5 Responses to Spending Millions on Transit; Getting Thousands in Value

  1. C. P. Zilliacus says:

    The Antiplanner wrote:

    Really, why does Silver Spring need an expensive, three-level transit center anyway? They could have fit everything they wanted in a ground-level, surface parking lot that would have cost far less than $112 million. This is simply another case of transit going for the high-cost solution to any problem.

    Montgomery County’s elected officials and its planning staff have long been obsessed with making Silver Spring a “transit hub.” But years before there was a Silver Spring Metrorail station (opened 1978), there was a Silver Spring bus station, which occupied three blocks at a location a few blocks from the present-day rail station (current Metro station and unopened transit center here, former bus station here (the site of the former bus station looks very different today)).

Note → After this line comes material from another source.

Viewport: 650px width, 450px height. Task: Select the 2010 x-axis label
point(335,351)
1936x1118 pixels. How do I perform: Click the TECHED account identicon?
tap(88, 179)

    Of course, not satisfied to spend a mere $1 million on a single bus stop, Arlington plans to build a total of 24 of these gold-plated bus stops. After all, why spend $5,000 on a shelter that protects customers from rain when you can spend a million dollars of other people’s money on a fancy bus stop whose “roof may not keep rain off the heads of those waiting”?

    It’s all justified thanks to the Columbia Pike Streetcar project. Never mind that this has long been one of the most-successful bus corridors in the region without transit technology that runs steel wheels on steel rails.

  2. OFP2003 says:

    I don’t think people today know what “success” or “well-run” means. I guess the pendulum has swung all the way back from the “thrift” required during the depression. Flashy, Splashy, runs accross our culture in so many ways. Fancy-Spancy? Then it must be good. Boring but economical…. well, guess no one will be following you on Twitter, Facebook, and we won’t be seeing you on a reality TV show…

  3. rmsykes says:

    That firm’s report found that the pillars supporting the three-level center are inadequate to hold the buses that are supposed to use one of the levels; the concrete covering the steel reinforcement bars is so thin that the center will probably rust out in about 12.5 years, instead of the 50 years for which it was designed; and the center doesn’t meet fire standards.

    These are extremely serious design errors, and border on criminal negligence. My civil engineering specialty is environmental engineering, but I remember enough of my undergraduate training to know that an honest, competent structural engineer would not have made such errors. Expect civil suits, maybe criminal trials and loss of license. Or maybe prosecution for practicing without a license. This is one area where licensing makes sense.

    Of course, mere stupidity is always possible. Some years ago, Yale commissioned a new library, which had to be repurposed because the architect had not considered the floor loading of the books. In many modern libraries, like Ohio State’s main, the stacks are a separate structure from the surrounding building.

  4. C. P. Zilliacus says:

    Washington Post editorial: Silver Spring’s bungled transit stop

    DOWNTOWN SILVER Spring’s transit center — a $112 million depot meant to anchor a revitalized urban hub in Montgomery County — is a sad saga of false starts, inflated plans, bureaucratic tension and now, it appears, bungled construction. When work began in 2008, the schedule envisioned the structure’s completion in late 2010. Now, after more than a dozen delays, it remains unfinished, unusable and probably unsafe, according to a consultant’s damning report.

    And this paragraph at the end.

    Meanwhile, the public has a right to ask whether the county exercised effective oversight of a project that remains critical to Silver Spring’s ongoing transformation from what was once a dead, crime-ridden place to a vibrant, citified neighborhood. For now, the transit center remains a unsightly six-acre construction site, inconveniencing thousands of people every day.

  5. msetty says:

    Hmm, a $6.4 billion roadway project that’s been screwed up, dwarfing almost any transit project:

    http://www.nydailynews.com/news/national/bay-bridge-quake-safety-bolts-fail-test-article-1.1300679.

    Of course, the kool highway-supporting kids here know that only transit projects get screwed up. Right? Right?